Every place I've ever lived has been designed for that "average American family," with lots of bedrooms, living room, dining room, family room, etc. The problem was that I was a single person, not an average family. I needed space, but for hobbies, not people. And because I'm over 6'2", bending over to use sinks designed for children was a constant frustration. Over the years, I collected a list of things I would change if I could have my dream house. As I approached retirement, I realized time was running out for that house; it was now or never.

Dreams are not always perfect, however. I could never afford my dream house, a spacious Southern California home overlooking the Pacific Ocean. But I could afford a modest ranch house, with a 20-mile drive to the beach. It was a very long way from perfect, but it had potential.
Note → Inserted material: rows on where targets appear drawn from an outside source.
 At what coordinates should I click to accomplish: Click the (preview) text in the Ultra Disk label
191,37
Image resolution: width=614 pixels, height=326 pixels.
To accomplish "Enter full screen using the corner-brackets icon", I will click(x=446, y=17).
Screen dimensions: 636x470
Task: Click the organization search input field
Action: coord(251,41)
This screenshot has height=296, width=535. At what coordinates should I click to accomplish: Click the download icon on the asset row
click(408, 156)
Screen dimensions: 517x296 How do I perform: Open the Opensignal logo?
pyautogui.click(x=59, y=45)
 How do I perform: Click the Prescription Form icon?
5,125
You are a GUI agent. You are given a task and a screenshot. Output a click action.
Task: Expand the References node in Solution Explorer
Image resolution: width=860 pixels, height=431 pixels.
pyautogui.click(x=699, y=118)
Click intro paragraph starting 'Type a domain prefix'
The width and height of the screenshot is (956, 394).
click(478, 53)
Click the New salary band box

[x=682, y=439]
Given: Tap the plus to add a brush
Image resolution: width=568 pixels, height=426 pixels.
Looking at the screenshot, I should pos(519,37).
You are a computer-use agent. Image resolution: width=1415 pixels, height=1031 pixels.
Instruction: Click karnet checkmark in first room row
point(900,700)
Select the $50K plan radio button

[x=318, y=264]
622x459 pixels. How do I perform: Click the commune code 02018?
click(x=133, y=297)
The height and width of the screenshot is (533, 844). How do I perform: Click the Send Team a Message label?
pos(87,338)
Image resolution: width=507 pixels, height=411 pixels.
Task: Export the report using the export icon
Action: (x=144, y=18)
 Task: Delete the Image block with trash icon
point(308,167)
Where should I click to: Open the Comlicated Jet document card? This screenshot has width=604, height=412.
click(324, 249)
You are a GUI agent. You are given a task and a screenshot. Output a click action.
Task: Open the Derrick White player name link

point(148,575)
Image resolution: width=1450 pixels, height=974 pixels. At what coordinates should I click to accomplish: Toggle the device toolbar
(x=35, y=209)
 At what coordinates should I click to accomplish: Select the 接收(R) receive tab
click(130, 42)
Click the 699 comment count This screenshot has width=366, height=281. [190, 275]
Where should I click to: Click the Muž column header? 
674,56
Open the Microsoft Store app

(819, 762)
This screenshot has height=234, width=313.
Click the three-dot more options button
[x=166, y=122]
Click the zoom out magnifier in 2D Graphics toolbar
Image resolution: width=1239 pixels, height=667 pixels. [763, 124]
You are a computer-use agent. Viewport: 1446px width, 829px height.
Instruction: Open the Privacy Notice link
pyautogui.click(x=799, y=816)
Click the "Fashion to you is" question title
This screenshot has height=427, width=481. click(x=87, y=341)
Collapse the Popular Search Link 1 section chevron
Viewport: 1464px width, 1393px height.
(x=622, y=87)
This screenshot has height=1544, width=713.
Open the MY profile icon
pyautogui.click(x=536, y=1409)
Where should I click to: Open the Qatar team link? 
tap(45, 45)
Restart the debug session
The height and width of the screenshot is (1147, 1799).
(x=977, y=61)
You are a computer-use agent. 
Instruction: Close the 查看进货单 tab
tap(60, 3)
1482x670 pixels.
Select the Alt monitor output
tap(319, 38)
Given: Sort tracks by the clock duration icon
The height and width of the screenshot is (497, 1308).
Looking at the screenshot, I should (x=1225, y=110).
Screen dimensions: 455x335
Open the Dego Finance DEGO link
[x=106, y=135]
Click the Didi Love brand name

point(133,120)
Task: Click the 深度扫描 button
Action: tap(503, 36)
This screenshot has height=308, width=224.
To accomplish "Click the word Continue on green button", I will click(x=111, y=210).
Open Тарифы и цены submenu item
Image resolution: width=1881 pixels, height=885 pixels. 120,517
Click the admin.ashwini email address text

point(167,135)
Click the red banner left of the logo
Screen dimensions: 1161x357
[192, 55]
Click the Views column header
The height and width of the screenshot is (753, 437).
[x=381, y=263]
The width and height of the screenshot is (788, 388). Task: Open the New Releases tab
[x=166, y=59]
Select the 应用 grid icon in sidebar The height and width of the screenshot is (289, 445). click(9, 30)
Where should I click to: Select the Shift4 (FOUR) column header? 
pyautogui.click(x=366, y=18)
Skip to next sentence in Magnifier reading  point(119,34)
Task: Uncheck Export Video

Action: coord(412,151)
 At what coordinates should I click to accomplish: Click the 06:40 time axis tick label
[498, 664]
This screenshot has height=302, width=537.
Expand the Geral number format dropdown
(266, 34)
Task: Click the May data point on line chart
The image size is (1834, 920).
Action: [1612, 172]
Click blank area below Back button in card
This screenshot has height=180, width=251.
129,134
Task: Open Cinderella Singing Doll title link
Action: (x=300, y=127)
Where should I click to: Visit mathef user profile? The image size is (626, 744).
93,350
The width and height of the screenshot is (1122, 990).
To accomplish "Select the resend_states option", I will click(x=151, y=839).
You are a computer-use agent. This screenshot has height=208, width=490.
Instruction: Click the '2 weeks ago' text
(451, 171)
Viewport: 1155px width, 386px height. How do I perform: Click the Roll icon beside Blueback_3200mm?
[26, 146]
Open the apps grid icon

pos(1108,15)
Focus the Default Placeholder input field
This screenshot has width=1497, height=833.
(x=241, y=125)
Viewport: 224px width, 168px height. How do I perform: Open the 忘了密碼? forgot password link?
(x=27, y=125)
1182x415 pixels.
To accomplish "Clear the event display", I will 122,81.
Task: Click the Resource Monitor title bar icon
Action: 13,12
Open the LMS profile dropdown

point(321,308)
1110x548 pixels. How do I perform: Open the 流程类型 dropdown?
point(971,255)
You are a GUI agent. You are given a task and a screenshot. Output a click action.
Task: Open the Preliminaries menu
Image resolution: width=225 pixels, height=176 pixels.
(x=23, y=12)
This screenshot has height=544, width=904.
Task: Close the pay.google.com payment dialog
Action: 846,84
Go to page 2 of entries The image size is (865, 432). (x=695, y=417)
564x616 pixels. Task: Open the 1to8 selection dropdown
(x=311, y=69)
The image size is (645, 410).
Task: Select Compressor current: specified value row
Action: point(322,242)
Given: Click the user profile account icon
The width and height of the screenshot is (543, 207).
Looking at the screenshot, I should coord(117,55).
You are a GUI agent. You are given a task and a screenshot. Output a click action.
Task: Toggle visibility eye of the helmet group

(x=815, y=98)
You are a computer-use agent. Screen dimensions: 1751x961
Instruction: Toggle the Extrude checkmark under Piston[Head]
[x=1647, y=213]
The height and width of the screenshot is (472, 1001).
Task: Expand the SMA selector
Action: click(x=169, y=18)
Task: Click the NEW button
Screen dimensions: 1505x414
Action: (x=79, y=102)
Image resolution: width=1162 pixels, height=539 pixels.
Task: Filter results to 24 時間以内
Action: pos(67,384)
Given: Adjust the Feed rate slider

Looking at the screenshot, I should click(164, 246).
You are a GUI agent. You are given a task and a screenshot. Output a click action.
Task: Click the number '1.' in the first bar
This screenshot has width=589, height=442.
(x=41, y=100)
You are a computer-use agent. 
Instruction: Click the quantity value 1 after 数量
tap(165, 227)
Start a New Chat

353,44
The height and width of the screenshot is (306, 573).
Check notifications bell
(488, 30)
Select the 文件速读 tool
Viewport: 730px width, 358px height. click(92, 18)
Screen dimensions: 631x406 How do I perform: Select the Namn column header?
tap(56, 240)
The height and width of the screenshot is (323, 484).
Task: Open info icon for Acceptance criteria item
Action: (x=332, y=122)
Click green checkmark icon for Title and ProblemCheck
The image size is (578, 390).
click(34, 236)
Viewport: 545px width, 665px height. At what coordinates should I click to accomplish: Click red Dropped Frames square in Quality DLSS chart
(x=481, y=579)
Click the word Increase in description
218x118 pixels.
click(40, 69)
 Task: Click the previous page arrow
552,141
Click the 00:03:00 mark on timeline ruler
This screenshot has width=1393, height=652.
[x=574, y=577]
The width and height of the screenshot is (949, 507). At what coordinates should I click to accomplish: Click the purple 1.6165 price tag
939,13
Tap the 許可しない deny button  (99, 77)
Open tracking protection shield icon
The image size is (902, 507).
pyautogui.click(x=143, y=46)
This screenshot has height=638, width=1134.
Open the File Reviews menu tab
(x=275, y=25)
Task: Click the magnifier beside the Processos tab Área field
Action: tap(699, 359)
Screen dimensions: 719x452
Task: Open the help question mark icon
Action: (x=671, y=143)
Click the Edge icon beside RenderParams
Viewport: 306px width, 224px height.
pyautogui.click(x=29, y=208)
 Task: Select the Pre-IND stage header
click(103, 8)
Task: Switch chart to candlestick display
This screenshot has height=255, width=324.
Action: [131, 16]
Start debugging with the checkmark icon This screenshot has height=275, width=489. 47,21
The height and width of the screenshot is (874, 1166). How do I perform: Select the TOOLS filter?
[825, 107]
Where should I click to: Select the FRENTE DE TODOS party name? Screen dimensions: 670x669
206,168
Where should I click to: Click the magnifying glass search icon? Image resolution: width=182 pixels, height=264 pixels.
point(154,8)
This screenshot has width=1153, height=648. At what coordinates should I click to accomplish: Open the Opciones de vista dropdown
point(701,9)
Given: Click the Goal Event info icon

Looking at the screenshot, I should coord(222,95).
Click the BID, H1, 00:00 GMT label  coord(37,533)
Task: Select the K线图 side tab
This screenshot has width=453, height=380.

This blog documents the process of turning that small average house into something that matches my lifestyle. It will be as close to my dream house as I can make it. I'm doing all the work myself to stretch my resources. By not hiring contractors, I can afford high quality materials, and I'll know the job is always done right. The remodeling will be my primary avocation for a few years, even as I try to fit in my writing and other hobbies.

It promises to be an interesting journey, and a challenging one!

Saturday, March 14, 2015

The New Water Supply System - Part 2

So mostly I've been working on the new pottery studio sink cabinet, and finally moving the only sink in the house from its temporary location in the new kitchen, to the pottery studio.  I also ordered the new commercial stainless steel counter top for the kitchen (from the most respectable internet kitchen supply company I could find), but a few days after charging my credit card, they informed me the shipment had been "unexpectedly" delayed (for a month!).  They hope it will finally go out by March 25.  We'll see.

I also ordered the plastic laminate for the cabinet top from Home Depot—that came promptly.  I used contact cement to glue the laminate on 3/4" plywood, cut slightly larger than the actual top, and fastened it to the structural 3/4" plywood cabinet top.  So, the top is 1.5" thick!

Birch trim will cover the edge of the top, so the two layers have to be perfectly flush.  Impossible to cut and fit them perfectly for that—hence I made the top layer a little large, and then trimmed it with a bottom-bearing flush cutting router bit (I used one of my larger routers and a bit with a 1/2" shaft).

Then the birch trim went on (after using the router to create a rounded-over profile).

Okay, so I forgot to take photos of plastic laminate being glued on the top, but I did take photos of the plastic laminate going on the backsplash (same deal, but smaller scale).  After cutting the plastic laminate a little larger than the backsplash pieces, the contact cement is applied with a disposable brush on both the plywood and the laminate.  Let that dry until it is slightly tacky and the surface is slightly glossy (you need to be generous).

Then you apply the laminate onto the plywood, making sure the laminate is positioned such that there is a little overlap all around.  You can't let the two touch until they are aligned, because they stick on contact.  If you inadvertently let them touch before they are lined up, you'll have to start over.  So for larger pieces (the counter top), the normal practice is to place wooden dowels on top of the plywood, and then lay the laminate on top of the dowels and slide it into position.  Then withdraw the middle dowel and press the laminate against the plywood, working from inside out to prevent entrapped air bubbles.  Use a roller to apply pressure.  Keep withdrawing dowels and rolling, working out toward the ends.  While you can skip the dowels with smaller pieces (such as the backsplash face and edges), I used dowels to illustrate how I did the large countertop.

Once you have the plastic laminate glued to the plywood, you need to trim off the excess laminate, using—surprise!—a laminate trimmer.  That's basically a small high-speed router.

I'm running the PEX water supply lines through the attic, just above the ceiling drywall and covered by at least 10" of insulation.  I decided to run them down from the ceiling to the sink cabinet through 1.5" PVC pipes through which I pulled pipe insulation.

Once the supply lines were inside the sink cabinet, I attached stop valves to them underneath the sink (where the lines from the faucet would attach).  I use ProPEX (made by Uponor) fittings, requiring a special tool to expand the PEX.  You attach other fittings (elbows, tees, connectors, manifolds, etc.) the same way.

The drain pipe was assembled from 1.5" ABS, with a PVC trap assembly.

Here is the sink cabinet, mostly done.  I'm still working on the doors for the front opening (white with birch trim).  It's now operational, with no leaks.  Hooray!

Work now shifts to the kitchen and the master bathroom.  Oh, and a new four-legged family member arrives in a couple of days (of the canine persuasion).